A guide store is a physical store which acts as the real world companion to your online e-commerce website. A guide store down not actually sell merchandise but acts as a human touch point for your online store.
A guide store is not an office or just a helpdesk but a full fledged store with shelves and merchandise on display along with kiosks for ordering online. You can order through the kiosks (or nowadays some use tablets) and have the orders shipped to your home. But no actual transaction takes place in the store itself.
The core function is to build consumer confidence but there are many secondary uses for a guide store.

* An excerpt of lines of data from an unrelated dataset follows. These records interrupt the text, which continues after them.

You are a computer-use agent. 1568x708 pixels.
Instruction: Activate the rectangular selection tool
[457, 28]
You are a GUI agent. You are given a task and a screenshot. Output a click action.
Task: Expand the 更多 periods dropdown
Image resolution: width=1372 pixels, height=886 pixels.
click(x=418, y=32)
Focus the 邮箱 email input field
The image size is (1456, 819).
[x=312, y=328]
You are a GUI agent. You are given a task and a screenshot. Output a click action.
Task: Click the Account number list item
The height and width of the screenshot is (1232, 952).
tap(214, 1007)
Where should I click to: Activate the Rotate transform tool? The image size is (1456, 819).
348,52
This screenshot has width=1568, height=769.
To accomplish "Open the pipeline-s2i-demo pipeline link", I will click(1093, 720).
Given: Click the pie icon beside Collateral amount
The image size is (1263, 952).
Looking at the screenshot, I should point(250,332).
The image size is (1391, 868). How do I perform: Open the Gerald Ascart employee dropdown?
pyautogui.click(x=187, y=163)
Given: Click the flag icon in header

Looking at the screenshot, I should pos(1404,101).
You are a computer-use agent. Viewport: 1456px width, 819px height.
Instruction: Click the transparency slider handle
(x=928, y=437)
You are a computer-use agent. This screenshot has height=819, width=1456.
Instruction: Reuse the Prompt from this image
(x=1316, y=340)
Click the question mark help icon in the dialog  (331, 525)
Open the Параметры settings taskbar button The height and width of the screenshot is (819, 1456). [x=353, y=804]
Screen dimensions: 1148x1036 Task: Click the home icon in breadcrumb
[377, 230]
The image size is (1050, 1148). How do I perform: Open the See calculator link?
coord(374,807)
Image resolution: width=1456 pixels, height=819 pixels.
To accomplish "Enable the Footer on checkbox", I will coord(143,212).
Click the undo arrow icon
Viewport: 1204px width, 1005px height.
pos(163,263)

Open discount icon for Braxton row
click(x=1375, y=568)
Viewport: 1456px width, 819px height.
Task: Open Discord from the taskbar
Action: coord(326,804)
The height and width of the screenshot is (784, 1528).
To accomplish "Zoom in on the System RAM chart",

Some of these functions include
More and more online retailers are realizing that being only online is not enough. Customers are looking for touch points where they can make actual physical contact with the company. It may just be human nature to want something tangible.
Bonobos in the US uses its guide shop to get exact measurements of its customers and recommend a set size for them. So that when they order online all thier size data is already uploaded. All they have to do is purchase.
This is a very useful tool - setup the customer once and generate repeat purchases with minimum fuss. This works in fostering loyalty as a customer who has been measured or setup will favour you for all future purchases.
Businesses are always looking for ways to get closer to thier customers and what is better than opening a guide store in an area having a very large number of your online customers. Its a way for rewarding them for their loyalty and also creating a gravity point for them to deepen their ties with your business. Its only logical that existing customers will bring new customers with them and increase your customer base in that area.
As anyone who has read my posts for any period of time will know that I always favour click and mortar versus only mortar. I feel businesses who have real world experience and presense do better online as well (although not in all cases ofcourse, there are lots of exceptions). But Guide shops provide a very nice blending of the online and offline to give customers the best of both worlds.